State media admits shrinking livelihoods and security crackdowns as laborers face deepening hardship after January 2026 protests
Iran’s workers are enduring one of the harshest periods in their history. Poverty is expanding, inflation continues to erode purchasing power, and job security has largely disappeared. At the same time, any voice of protest is met with intimidation and repression. Even state-affiliated media outlets are now acknowledging the severity of the crisis.
On February 18, 2026, the state-run Iranian Labor News Agency (ILNA), wrote bluntly that “all officials acknowledge the shrinking of Iranian workers’ tables, and the statements of authorities resemble slogans more than solutions.”
The report described workers grappling with runaway inflation, soaring medicine prices, and widespread job insecurity.
“Bread Is Expensive. Rent Is Astronomical.”
ILNA admitted in unusually direct language:
“Bread is expensive. Rent is astronomical. Medical costs increase every day. Workers struggle even to buy two kilograms of meat per month. Many cannot afford new clothes for their children. Some are forced to borrow money to pay for the medicine for a simple cold.
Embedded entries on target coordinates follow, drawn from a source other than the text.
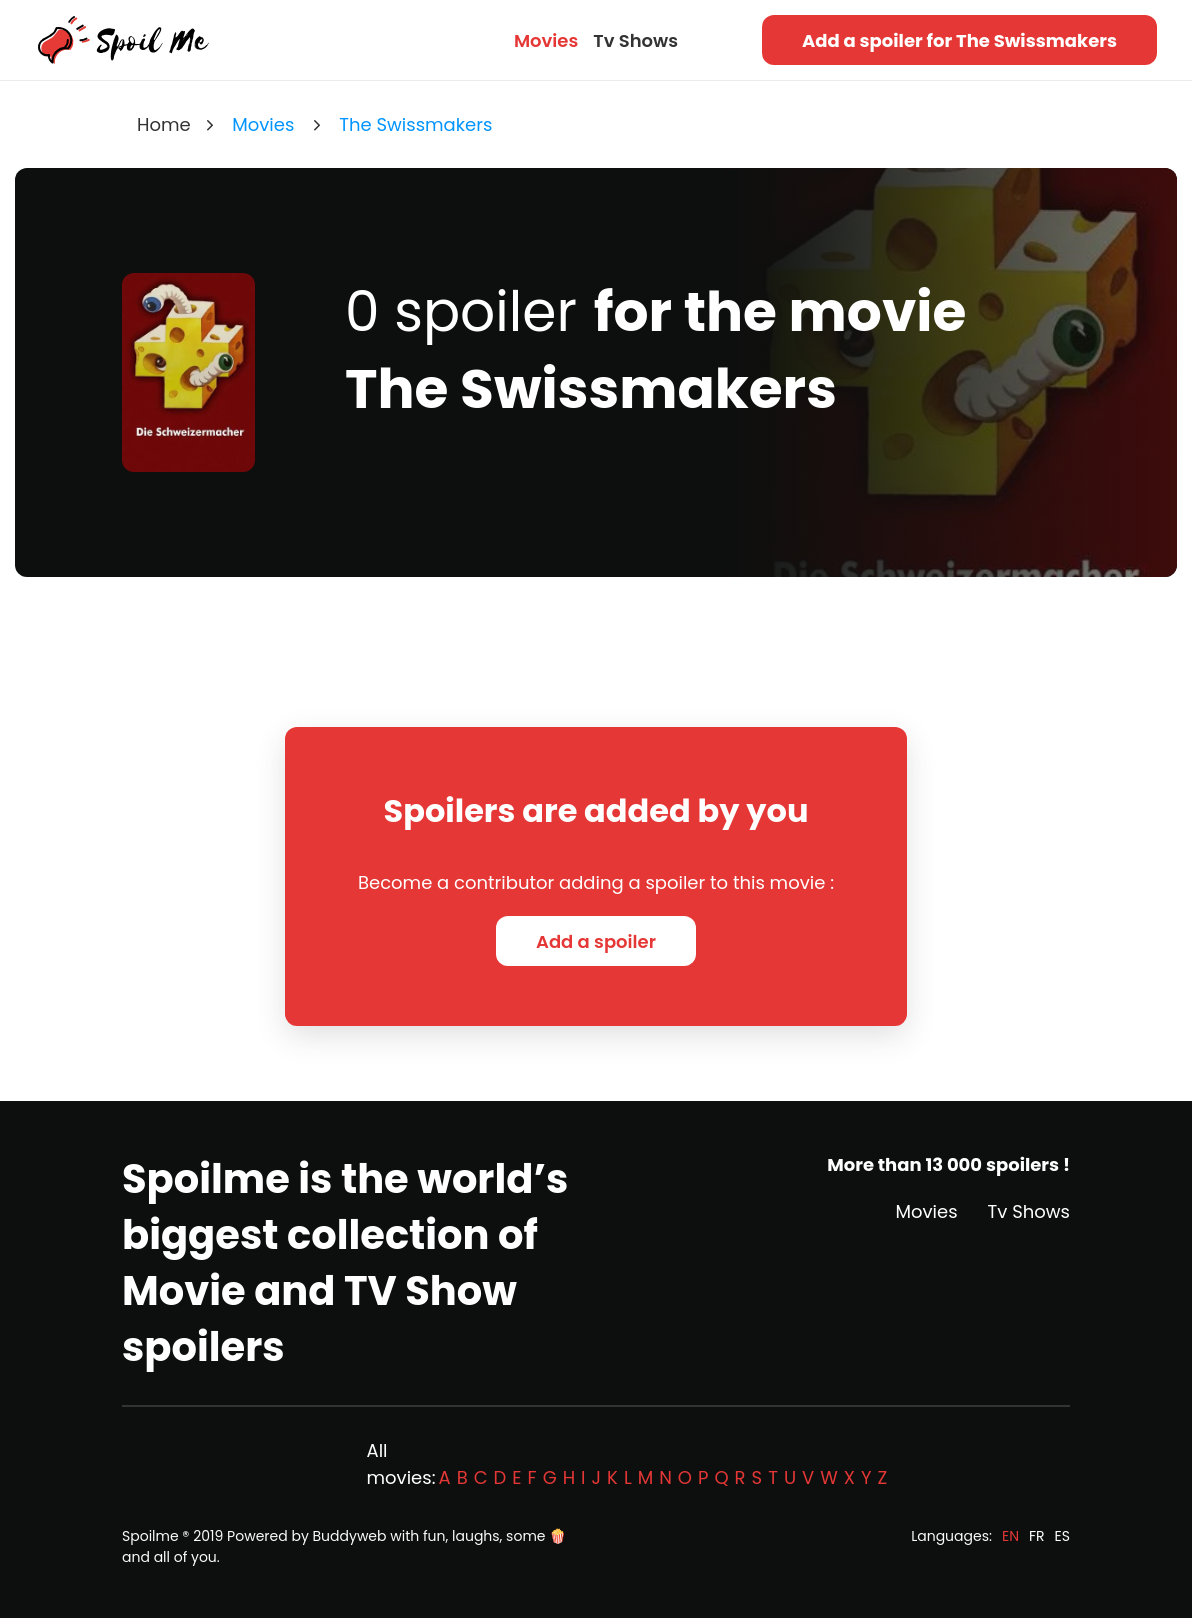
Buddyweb (350, 1536)
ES (1062, 1536)
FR (1037, 1536)
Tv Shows (635, 40)
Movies (546, 40)
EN (1010, 1536)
In some cases, they even sell their one-million-toman food vouchers for less than their value.”
These statements confirm what millions of Iranian families experience daily: wages that cannot keep pace with inflation, and a standard of living in free fall.
Most Iranian workers labor eight hours a day. Many take on double shifts, working up to sixteen hours in physically demanding conditions. Yet even after exhausting days, they remain uncertain about paying rent or securing basic food supplies. This grinding cycle has transformed life into a constant field of anxiety.
Repression as a Labor Policy
The economic crisis is compounded by systematic repression. ILNA acknowledged that workers who protest face severe consequences:
“If workers protest, they face security encounter. Dismissal from work is the first tool of pressure. Many names are placed on contractors’ blacklists. Some are summoned to court on charges such as ‘disrupting production’ or ‘disturbing factory order.’ Prison and fines await protesters.”
In other words, labor activism in Iran is criminalized. The absence of safe, legal channels for protest leaves workers vulnerable to both economic exploitation and political retaliation.
Workers in the January 2026 Protests
During the January 2026 uprising, large numbers of workers joined demonstrations across the country. Their participation was driven primarily by economic hardship — what many described simply as “the grief of bread” — alongside the broader demand for political voice.
However, no official, disaggregated statistics have been released regarding how many workers were killed during the protests. The silence has created a climate of ambiguity and fear.
In Mahshahr, 23-year-old unemployed worker Hossein Salehavi lost his life while searching for work. In Shush, 26-year-old Amin Sepehri, a worker at Paksho Company, was killed during the protests. His family now faces uncertainty regarding compensation and pension rights. In Isfahan and Tehran, the names of workers and street vendors have also appeared among the victims.
ILNA further reported:
“Injured workers refused to speak. Fear of arrest and unemployment casts a shadow over labor cities. This heavy silence has pushed the narrative of workers’ deaths into a haze of uncertainty.”
Promises Without Accountability
Following the protests, regime president Masoud Pezeshkian claimed he was listening to the people and described himself as a “servant of the people.” Yet beyond a single meeting with guild representatives, little changed on the ground.
Meanwhile, the Islamic Revolutionary Guard Corps — the powerful military force operating under the authority of Supreme Leader Ali Khamenei — carried out a violent crackdown to preserve the regime’s hold on power. The gap between rhetoric and reality widened further.
A labor activist quoted by ILNA emphasized that workers seek nothing extraordinary:
“Workers want a calm life. They want a table that does not shrink every day. They demand the right to participate in determining their own destiny. Yet no safe path for protest has been defined.”
A Structural Crisis
The reality is stark. Iranian workers live below the poverty line while carrying a significant share of the country’s productive burden. They contribute to national output but are excluded from meaningful decision-making. Repression of protests and opacity surrounding casualties have deepened public distrust.
Four decades of promises and slogans have culminated in today’s convergence of poverty, insecurity, and fear. The governing structure has shown neither the will nor the capacity for substantive reform.
For many workers and broader segments of society, the conclusion is increasingly clear: the roots of the crisis lie in the system itself. Without fundamental political change, the cycle of economic hardship and repression is unlikely to end.